善男子、若し我 善星比丘の出家受戒を聴さずんば、則(スナワチ)我を称して如来具足十力と為すことを得じ。

善男子よ、もし私が善星の出家を許さなかったならば、人々が私のことを褒めて、如来は優れた能力を具えているとは言わないであろう。

善男子、仏は衆生の善法及び不善法を具足することを観たまう。是の人 是の如くの二法を具すと雖も、久しからずして能く一切の善根を断じ、不善根を具せん。
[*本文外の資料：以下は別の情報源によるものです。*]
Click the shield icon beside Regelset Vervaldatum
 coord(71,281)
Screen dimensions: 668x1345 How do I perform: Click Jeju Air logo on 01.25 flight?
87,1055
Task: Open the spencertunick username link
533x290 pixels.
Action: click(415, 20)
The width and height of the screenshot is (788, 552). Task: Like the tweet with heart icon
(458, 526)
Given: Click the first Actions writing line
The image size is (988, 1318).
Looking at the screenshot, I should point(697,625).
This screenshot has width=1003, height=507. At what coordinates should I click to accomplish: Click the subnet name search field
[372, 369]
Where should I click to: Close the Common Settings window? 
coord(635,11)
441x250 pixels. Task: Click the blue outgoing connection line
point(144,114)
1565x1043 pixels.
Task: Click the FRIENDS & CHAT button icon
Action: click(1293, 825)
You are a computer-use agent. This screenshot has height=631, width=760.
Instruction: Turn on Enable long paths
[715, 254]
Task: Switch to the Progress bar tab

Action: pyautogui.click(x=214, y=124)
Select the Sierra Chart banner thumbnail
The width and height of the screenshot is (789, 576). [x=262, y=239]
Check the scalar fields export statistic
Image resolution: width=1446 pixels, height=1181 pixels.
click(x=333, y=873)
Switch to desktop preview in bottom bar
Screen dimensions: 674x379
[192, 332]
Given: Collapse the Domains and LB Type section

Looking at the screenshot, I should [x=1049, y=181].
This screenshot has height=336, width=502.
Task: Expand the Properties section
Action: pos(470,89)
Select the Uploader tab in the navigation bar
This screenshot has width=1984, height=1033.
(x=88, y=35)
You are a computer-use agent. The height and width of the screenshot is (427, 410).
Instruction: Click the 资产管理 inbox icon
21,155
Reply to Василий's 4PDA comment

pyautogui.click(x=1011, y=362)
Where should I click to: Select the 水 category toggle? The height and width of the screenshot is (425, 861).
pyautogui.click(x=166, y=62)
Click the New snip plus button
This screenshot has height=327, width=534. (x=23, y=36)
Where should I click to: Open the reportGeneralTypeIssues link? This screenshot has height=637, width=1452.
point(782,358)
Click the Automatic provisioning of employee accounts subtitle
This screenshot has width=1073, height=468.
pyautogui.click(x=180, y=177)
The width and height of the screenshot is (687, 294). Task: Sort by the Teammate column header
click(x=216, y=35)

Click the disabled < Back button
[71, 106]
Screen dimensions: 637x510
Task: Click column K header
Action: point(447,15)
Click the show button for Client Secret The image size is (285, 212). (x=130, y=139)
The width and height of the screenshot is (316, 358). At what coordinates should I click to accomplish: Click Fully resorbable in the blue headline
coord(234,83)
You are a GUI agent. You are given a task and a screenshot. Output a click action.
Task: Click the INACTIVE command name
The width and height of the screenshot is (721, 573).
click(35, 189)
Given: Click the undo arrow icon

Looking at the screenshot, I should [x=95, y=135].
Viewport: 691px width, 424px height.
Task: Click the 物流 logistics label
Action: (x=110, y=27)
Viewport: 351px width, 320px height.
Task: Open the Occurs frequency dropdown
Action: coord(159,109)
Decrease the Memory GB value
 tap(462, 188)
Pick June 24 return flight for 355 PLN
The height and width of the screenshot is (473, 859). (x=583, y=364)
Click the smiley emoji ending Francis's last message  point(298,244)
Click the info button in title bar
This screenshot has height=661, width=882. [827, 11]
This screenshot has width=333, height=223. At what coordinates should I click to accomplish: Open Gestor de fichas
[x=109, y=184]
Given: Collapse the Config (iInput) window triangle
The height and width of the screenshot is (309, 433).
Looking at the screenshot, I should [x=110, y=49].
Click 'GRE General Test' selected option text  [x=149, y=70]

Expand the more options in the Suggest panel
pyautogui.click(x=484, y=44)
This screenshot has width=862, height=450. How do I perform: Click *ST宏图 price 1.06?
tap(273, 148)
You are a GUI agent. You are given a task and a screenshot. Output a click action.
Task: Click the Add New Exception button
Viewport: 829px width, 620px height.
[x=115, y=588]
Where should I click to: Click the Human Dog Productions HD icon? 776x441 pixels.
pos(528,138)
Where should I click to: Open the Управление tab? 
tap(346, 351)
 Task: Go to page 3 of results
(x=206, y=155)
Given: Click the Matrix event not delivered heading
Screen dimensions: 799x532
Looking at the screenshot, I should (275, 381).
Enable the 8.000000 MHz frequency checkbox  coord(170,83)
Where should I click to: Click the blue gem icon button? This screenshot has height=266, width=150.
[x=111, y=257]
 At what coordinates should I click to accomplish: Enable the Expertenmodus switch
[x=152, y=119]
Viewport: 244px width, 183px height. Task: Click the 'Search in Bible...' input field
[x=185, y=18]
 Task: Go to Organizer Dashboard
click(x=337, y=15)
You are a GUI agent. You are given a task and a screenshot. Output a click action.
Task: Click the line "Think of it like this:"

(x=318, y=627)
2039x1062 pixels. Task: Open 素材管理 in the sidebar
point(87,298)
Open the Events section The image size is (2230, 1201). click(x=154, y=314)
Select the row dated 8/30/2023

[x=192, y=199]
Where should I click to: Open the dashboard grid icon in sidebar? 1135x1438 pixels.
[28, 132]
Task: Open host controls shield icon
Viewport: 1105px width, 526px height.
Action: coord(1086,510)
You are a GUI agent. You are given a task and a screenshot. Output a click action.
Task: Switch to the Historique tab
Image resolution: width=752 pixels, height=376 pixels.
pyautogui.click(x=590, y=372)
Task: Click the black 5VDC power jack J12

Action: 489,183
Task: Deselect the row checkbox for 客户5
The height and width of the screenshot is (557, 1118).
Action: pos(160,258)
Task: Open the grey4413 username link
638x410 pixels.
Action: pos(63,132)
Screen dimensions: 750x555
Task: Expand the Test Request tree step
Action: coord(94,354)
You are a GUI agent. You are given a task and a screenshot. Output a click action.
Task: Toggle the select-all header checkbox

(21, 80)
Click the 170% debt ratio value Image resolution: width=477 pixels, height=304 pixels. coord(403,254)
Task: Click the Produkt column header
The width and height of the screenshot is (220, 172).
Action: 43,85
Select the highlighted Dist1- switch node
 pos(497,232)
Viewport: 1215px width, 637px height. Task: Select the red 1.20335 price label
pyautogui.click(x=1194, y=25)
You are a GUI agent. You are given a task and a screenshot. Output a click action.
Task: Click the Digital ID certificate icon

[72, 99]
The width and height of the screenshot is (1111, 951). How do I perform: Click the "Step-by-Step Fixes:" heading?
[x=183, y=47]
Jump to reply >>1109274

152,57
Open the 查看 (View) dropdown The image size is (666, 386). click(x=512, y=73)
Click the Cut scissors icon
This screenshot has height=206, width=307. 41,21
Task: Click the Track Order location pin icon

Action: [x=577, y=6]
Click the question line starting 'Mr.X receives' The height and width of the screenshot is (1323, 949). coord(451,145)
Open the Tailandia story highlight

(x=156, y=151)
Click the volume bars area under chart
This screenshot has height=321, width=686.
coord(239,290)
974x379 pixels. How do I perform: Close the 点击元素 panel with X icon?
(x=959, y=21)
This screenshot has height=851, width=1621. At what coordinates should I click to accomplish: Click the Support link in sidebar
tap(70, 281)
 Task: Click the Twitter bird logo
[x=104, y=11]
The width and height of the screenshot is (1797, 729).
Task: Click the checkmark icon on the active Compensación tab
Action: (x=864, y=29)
善男子よ、仏は人々が善きものと善からざるものを具えていることを観察し知っている。この善星も、この二つを具えているが、そのうちにすべての善根を断って、不善の心を起こすことであろう。

何を以ての故に、是の如くの衆生は、善友に親しまず、正法を聴かず、善思惟せず、如法に行ぜず。是の因縁を以て、能く善根を断じ、不善根を具す。

何故なら、このような人は善い友に親しむこともなく、正法を聞くこともなく、善い考えもせず、法のように行じないからである。これらの因縁によって、人は善根を断ち不善の心を生ずるのである。」と。